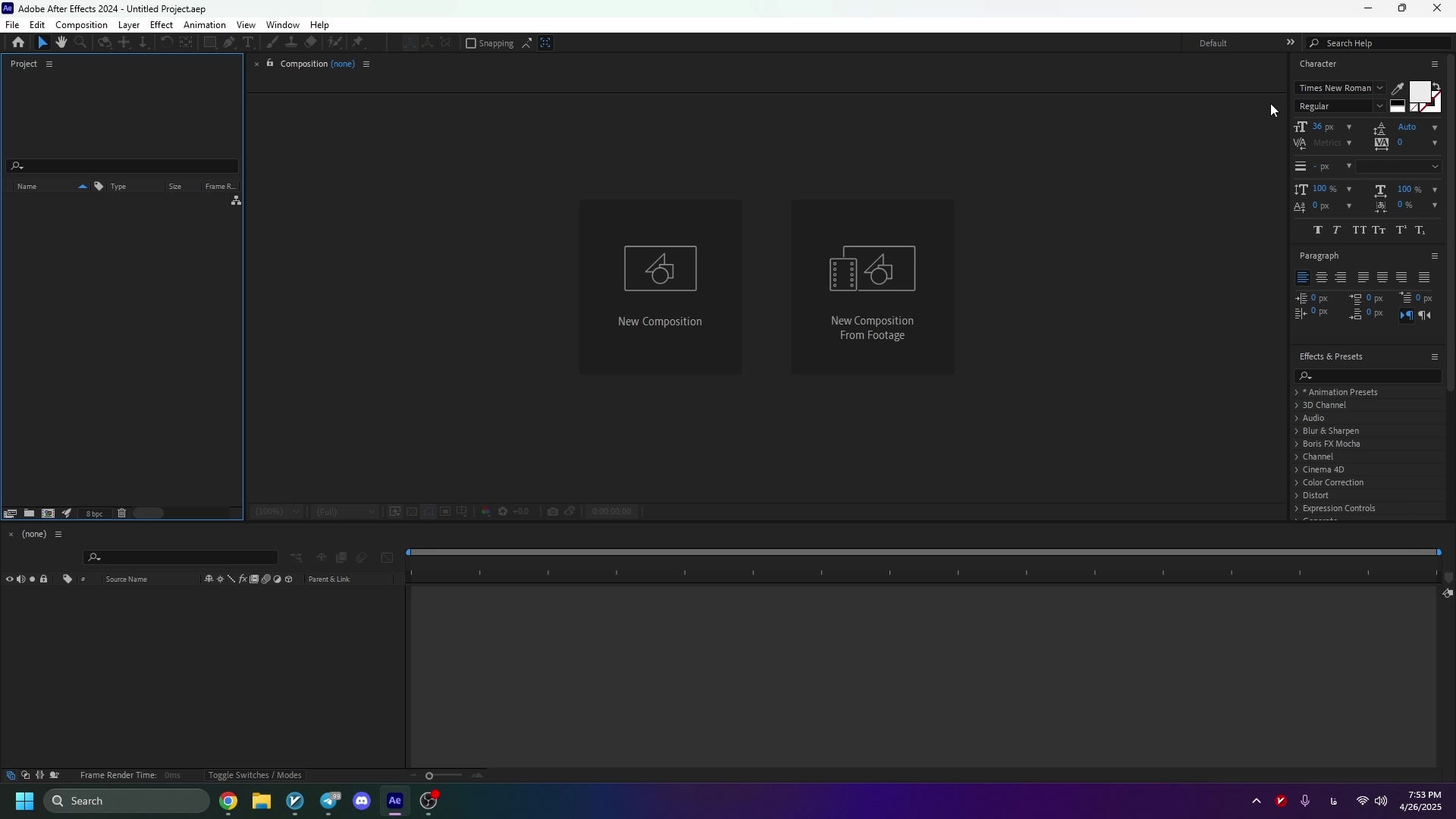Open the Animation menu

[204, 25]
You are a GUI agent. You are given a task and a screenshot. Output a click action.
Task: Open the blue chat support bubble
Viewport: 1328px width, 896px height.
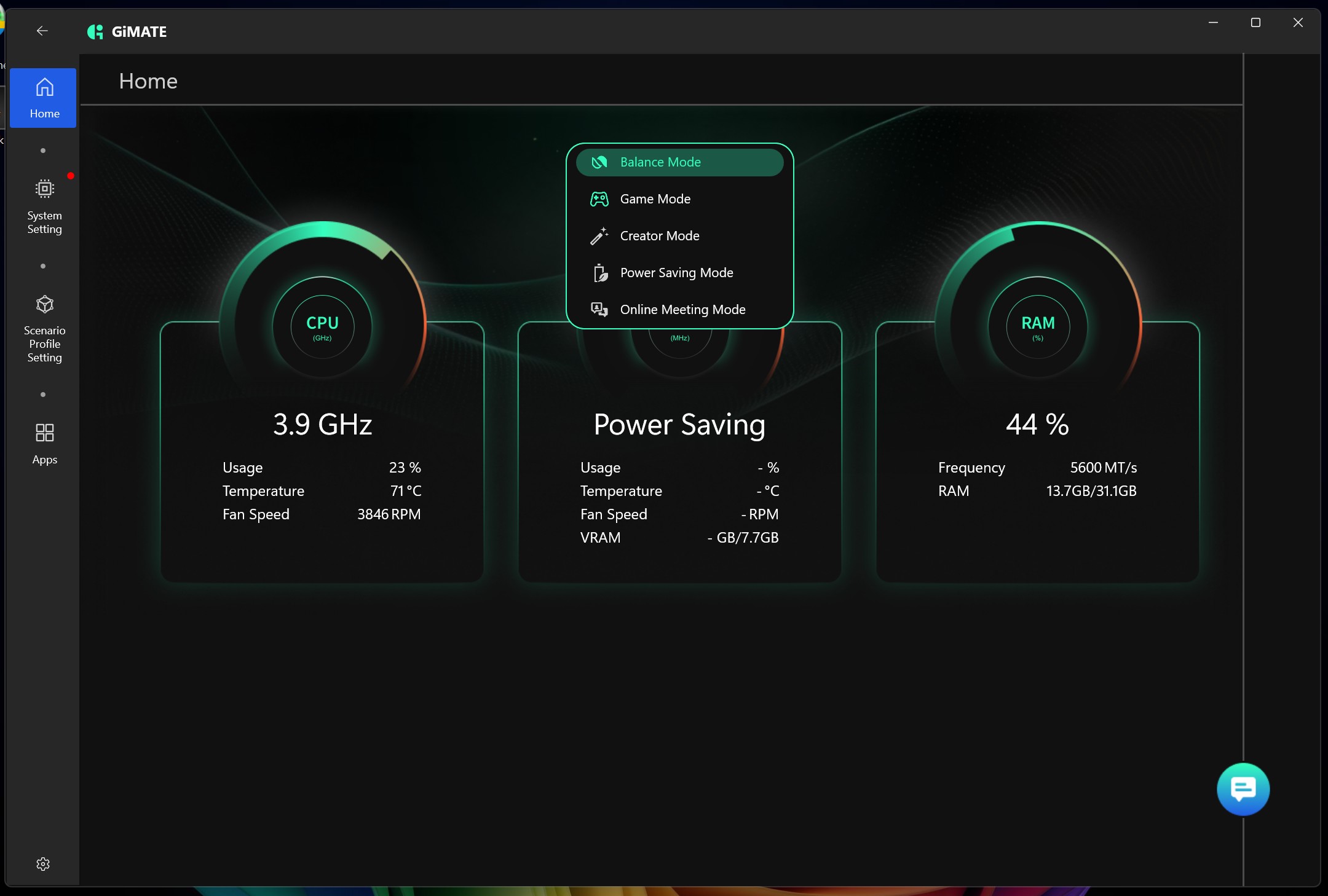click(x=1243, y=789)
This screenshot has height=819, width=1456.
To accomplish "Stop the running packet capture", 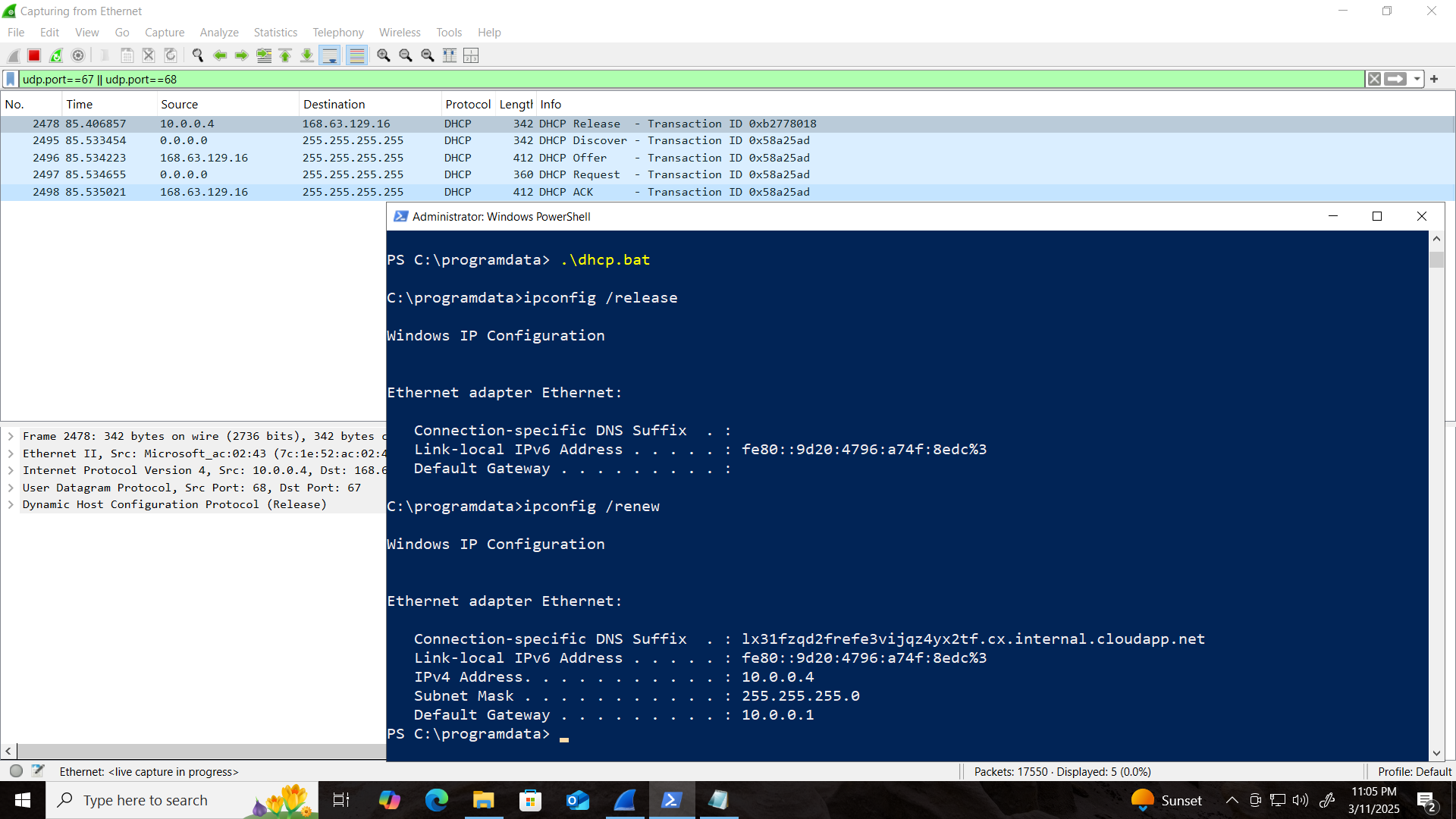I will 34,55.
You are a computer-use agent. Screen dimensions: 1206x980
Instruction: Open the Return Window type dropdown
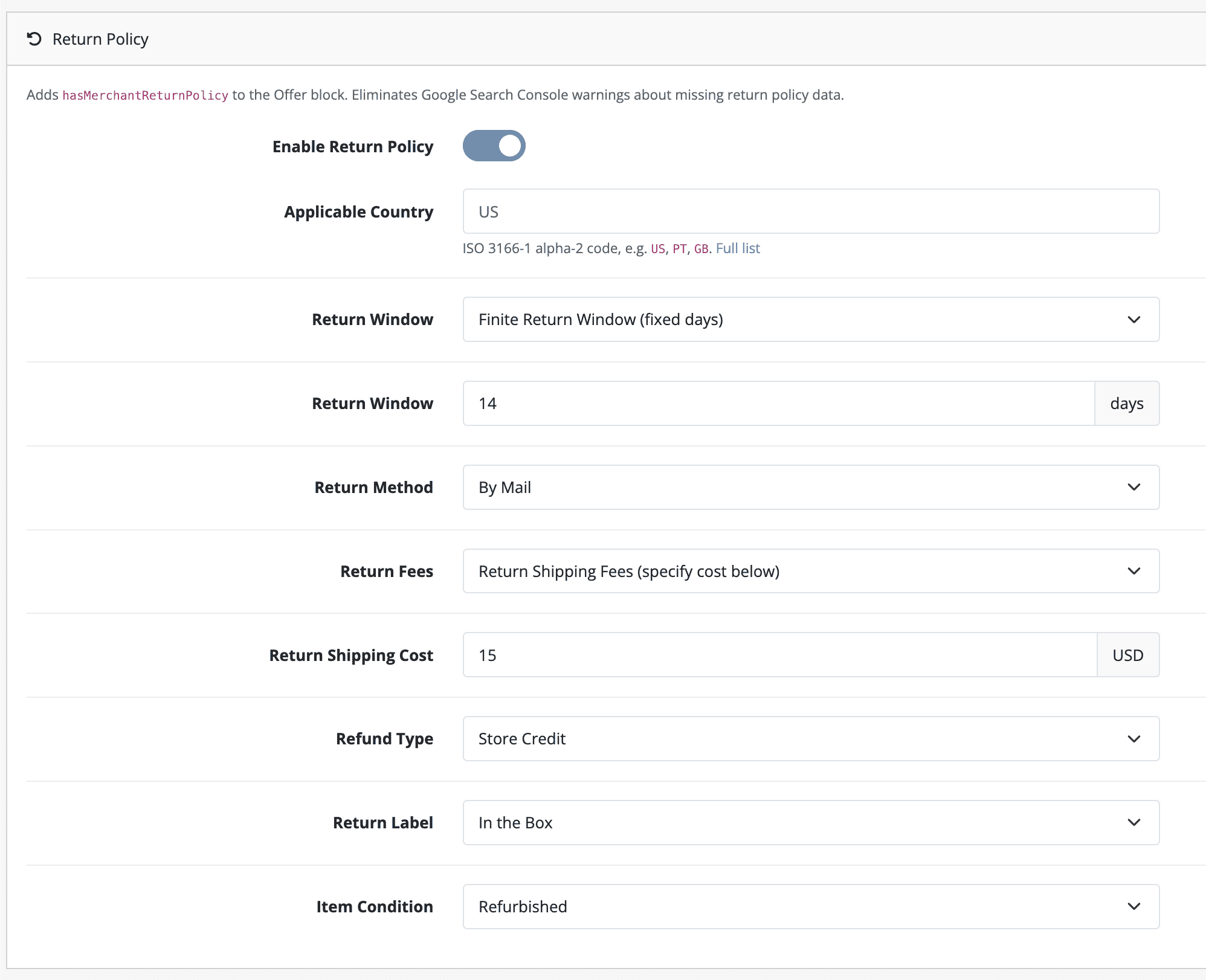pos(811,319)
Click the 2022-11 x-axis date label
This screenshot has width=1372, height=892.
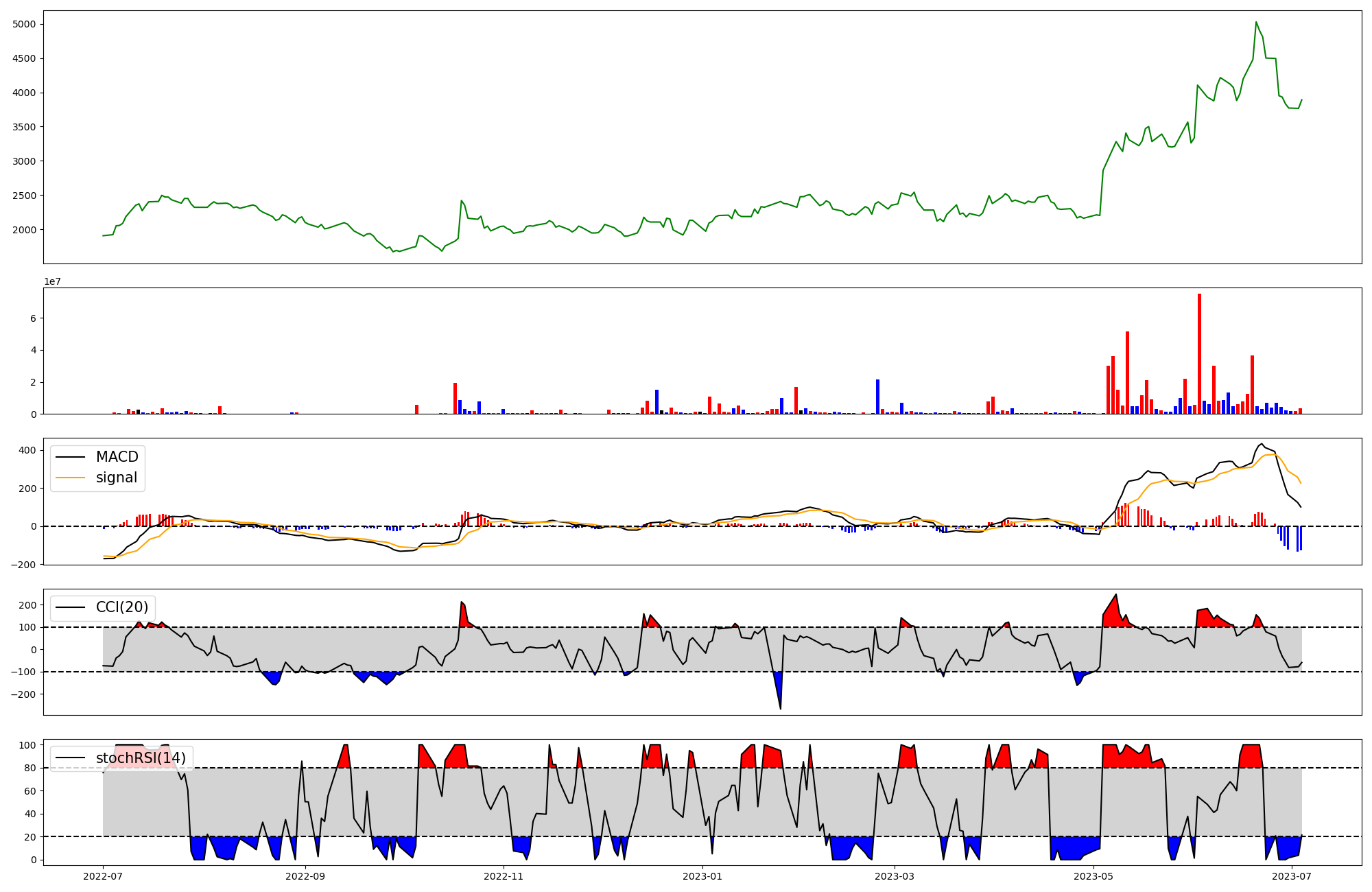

========

(Try it):
From the entries above, show each line that includes the string "agent".

(Result for this task):
You are a GUI agent. You are given a task and a screenshot. Output a click action.
You are a computer-use agent. Screen dimensions: 1206x980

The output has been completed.